Other features of the AIM Enterprise Gateway include an intranet traffic-management feature esigned to create a separate network for employee-to-employee communications behind the firewall.
The system can detect the ID of an AIM user to determine whether to route the traffic through the Internet to AOL's servers or to keep the communication within the corporate network. In addition, the server will include APIs designed to extend AOL's IM and presence technology to other applications.
Further out, AOL will release a secure IM client with encryption capabilities designed to connect with its Enterprise Gateway server.
As it broaches unfamiliar territory, AOL will head to market with a host of channel and system integrator partnerships designed to ease transition into the enterprise. VeriSign and FaceTime are lined up to resell the offering. AOL also plans to enlist help from a variety of system integrators, sources said.
Opening Up
And because AOL has backed down from an earlier promise to open its network to competitors via support for SIMPLE (Session Initiation Protocol for Instant Messaging and Presence Leveraging Extensions), the company's corporate thrust will include an interoperability effort spearheaded by partners who will provide access to AIM.
Yahoo's entry into the corporate space with its Yahoo Messenger Enterprise Edition 1.0 couples security and management features with the ability to communicate with the company's free Messenger client.

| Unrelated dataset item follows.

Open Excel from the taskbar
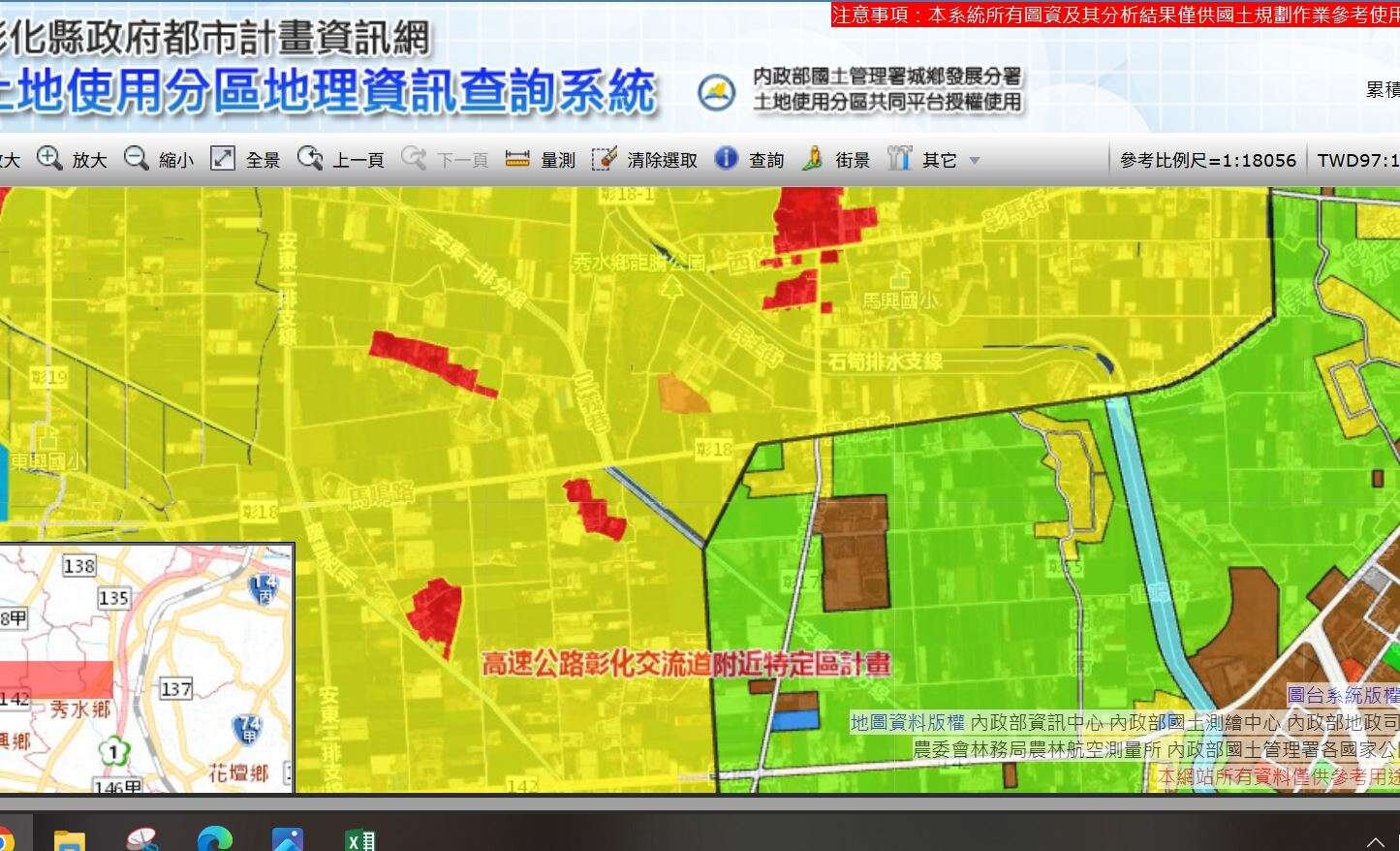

Due to ship in the first quarter of 2003, the corporate client will offer encryption based on SL, authentication and name/space control through corporate directories, and integration with auditing and virus protection tools. Yahoo also fielded support from Oracle, BEA Systems, Novell, and Sun Microsystems to help integrate Messenger Enterprise with corporate portals and directories.
AOL and Yahoo's plans are a natural extension of their IM capabilities, according to Michael Sampson, a research analyst at Ferris Research in San Francisco. "I think the way it will lay out over time is that an IT department will select a corporate platform [from IBM or Microsoft], but will seek tariff-based interoperability with the consumer networks," he said.